Sunday 13 December 2020

Day 13 of Quotes - Nature and Nostalgia


Thirteen quotes for Sunday, 13th December, 2020. I have shamelessly taken all of these from my first book, "Child of the Isle", a memoir, and my third book, "Child of the Earth", which is nature-writing. (My second book is for young children, "Rosie Jane and the Swodgerump", and last month naughty Rosie Jane and her kind friend, Jessica, reappeared in "Rosie Jane's Christmas Carol".)

If you enjoy the following quotations, please consider reading my monthly blog, "What's It Like Up There?", at susancrowauthor.blogspot.com.


The first nine quotes are from Child of the Isle -


"The Epworth Bells" on 22nd December, 1917, gave this advice to its readership:
'As Christmas purchases are now in full swing, it is not too early, perhaps, to enter a word of appeal and reminder in regard to them. No one wants to destroy the season's tradition of festivity, which in these trying days may well be allowed to "do its bit" in keeping our hearts up. But all self-respecting people ought to set their faces against the tendency to turn festivity into the channels of excessive eating and drinking.' "

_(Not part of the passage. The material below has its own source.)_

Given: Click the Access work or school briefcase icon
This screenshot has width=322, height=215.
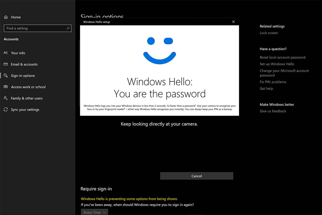Looking at the screenshot, I should tap(6, 87).
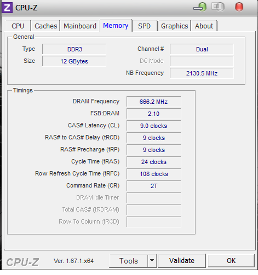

"Worst Christmas memories? Well, the ones we can laugh about anyway! Our first Christmas as parents has to have a mention here. We decided to leave buying the Christmas tree until Christmas Eve - we thought it would be romantic and traditional - but it turned out to be a very silly idea - and we've never done it since! We traipsed around the appropriate shops in and around Doncaster, along the market and everywhere we passed, on the way home to Crowle, which might have had even a tiny scraggy tree - but there was no tree to be found. Fortunately my Auntie Gwen called to see Baby on his first Christmas Eve and we related the sad tale of the absent tree. She went home and sought out her old artificial tree for us. What a Christmas star!"


"In those days, while living in Orkney, we made tape recordings of all of us - more of us as the years went by - singing carols and Christmas songs, reading poems, stories and passages from the Bible to send to Granny in Crowle as a pre-Christmas present."


"Grandad Bobby used to tell us about his Christmas stocking with such elation that he almost became a little boy again. In his stocking there would be an orange in the toe, some nuts and an apple, a few sweets and a toy. One toy. And it fitted into a stocking. So it wasn't a train set or a remote controlled boat or even an Xbox!"


"Our grown-up children (the ones who are with us for Christmas) still hang up the same stockings they did through their childhood Christmasses - Daddy's old walking socks. I have mended them and re-attached their hanging loops countless times but the children really don't want up-to-date replacements."


"Granny Ivy was a first rate cook and Christmas dinner was perfection. Granny cooked the dinner in the oven attached to the fireplace in the living room and also in her small electric oven in the scullery with the pudding steaming away on the hob."


"The uneaten cake was put away in a tin and sometimes there was still a little left for Mike's birthday at the beginning of March."


"A Lincolnshire tea table at Christmas wasn't complete without a plate of buttered plum bread. Margarine just wasn't acceptable. And there was no Flora Buttery in those days!"


"We weren't allowed into her house though - until we had sung carols at the door - and they always had to include 'Away In A Manger'."


The following four quotes are from "Child of the Earth" -


"The moon over the square is a picture. It is worth a second look. The colours around it, and those along the edges of scant clouds, are soft and soothing. Blues and greys with silvery pinks."


"Another December walk, this time along the cliff, yielded a moving tapestry of thousands of wheeling starlings gathering to roost. An impressive spectacle, seemingly never-ending as group after group joined the black mass of circling bodies to eventually settle at the chosen resting place. These flocks, grouping and regrouping at the cliff's edge, will remain with me as I contemplate the delights of December."


"In the black of the evening, the stars will prod the sky with their spits of silver until morning, when pinks and pale blues are born of the night and linger until the brownish violet of the snow clouds replace them. "


"For those of us who find ourselves lost in an existence which is not controlled by man and have no inclination to be rescued, 'The Huron Carol' acknowledges Gitchi Manitou, the Supreme God, as the Father of all. It gives thanks for the little Jesus who, for over two thousand years, has marked out the path for us with positive footprints."